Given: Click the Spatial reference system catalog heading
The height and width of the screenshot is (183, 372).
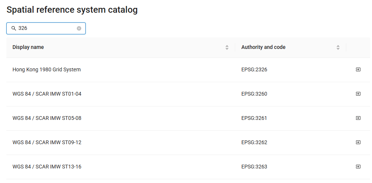Looking at the screenshot, I should [72, 10].
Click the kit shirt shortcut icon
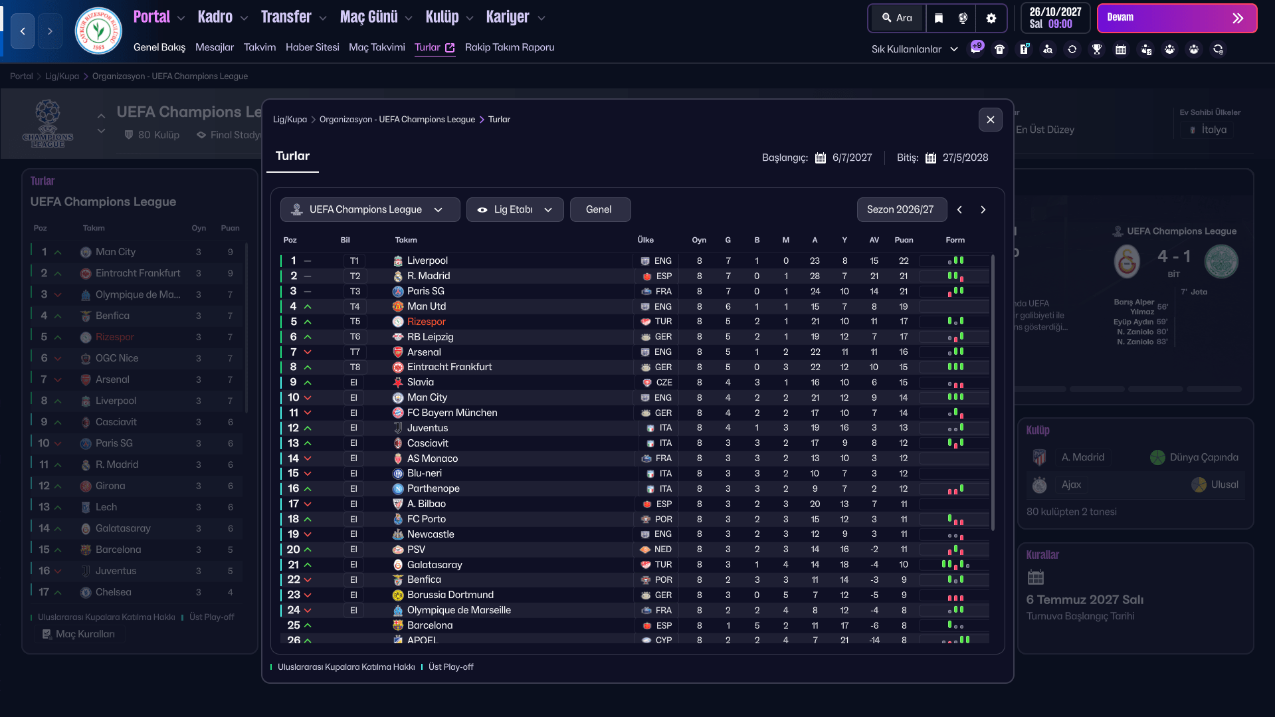 (999, 49)
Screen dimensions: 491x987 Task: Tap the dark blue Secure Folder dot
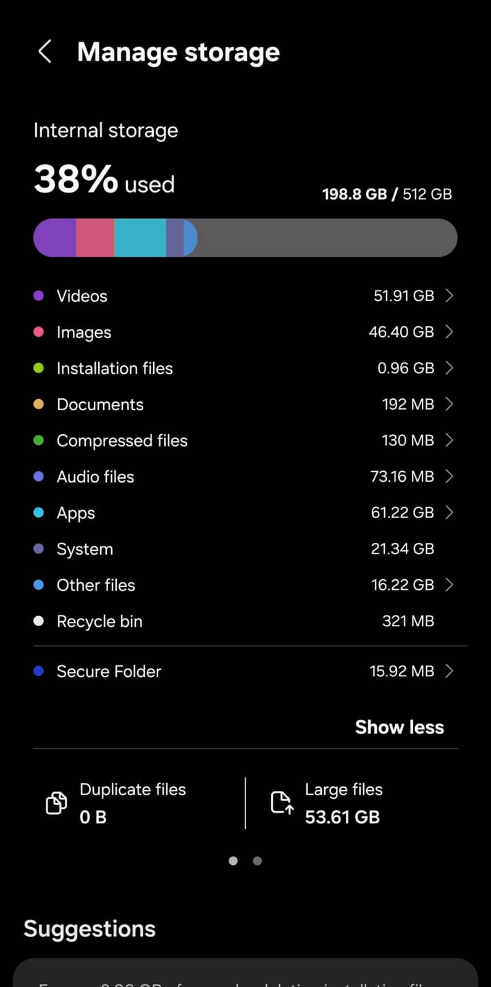click(x=38, y=671)
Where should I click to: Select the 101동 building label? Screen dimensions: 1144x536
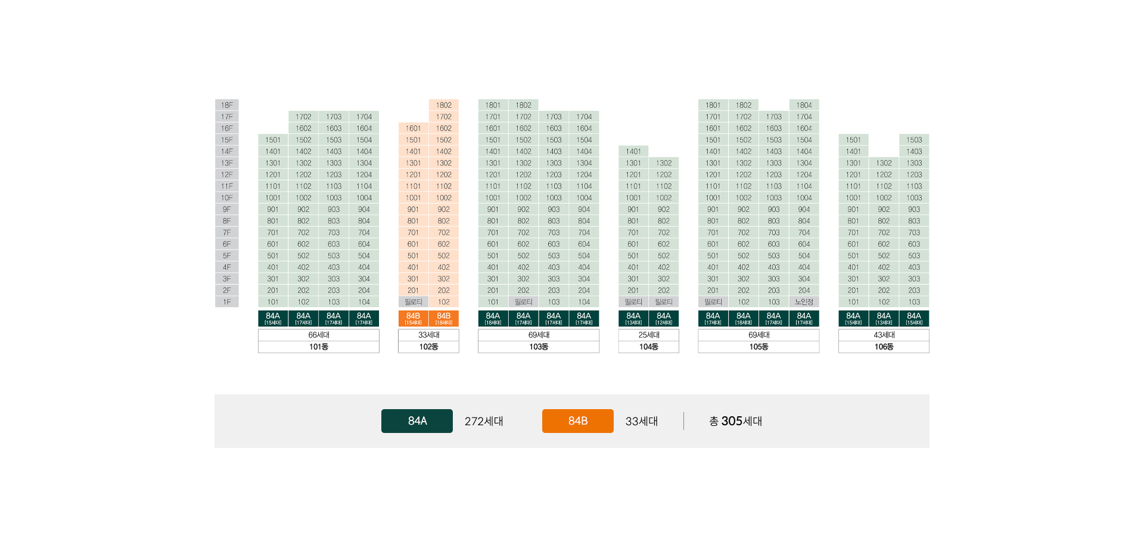(x=318, y=347)
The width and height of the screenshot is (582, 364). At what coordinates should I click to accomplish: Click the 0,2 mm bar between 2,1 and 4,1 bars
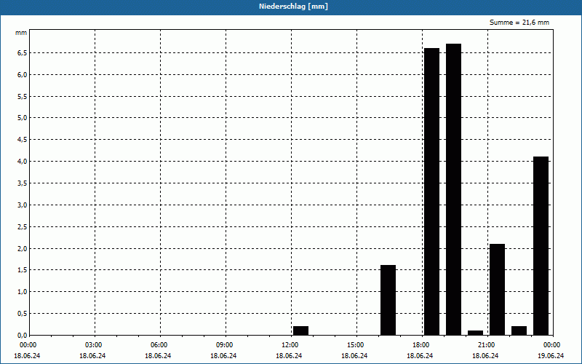click(519, 331)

==================================================

• [What the exercise asks]: The exact lines from the one containing "Where should I" through the end of the data are to be copied, with both ends kept and pictures left out.

• [Task response]:
Where should I click to: Select the 101동 building label? Screen dimensions: 1144x536
(x=318, y=347)
The width and height of the screenshot is (582, 364). At what coordinates should I click to accomplish: Click the 0,2 mm bar between 2,1 and 4,1 bars
click(519, 331)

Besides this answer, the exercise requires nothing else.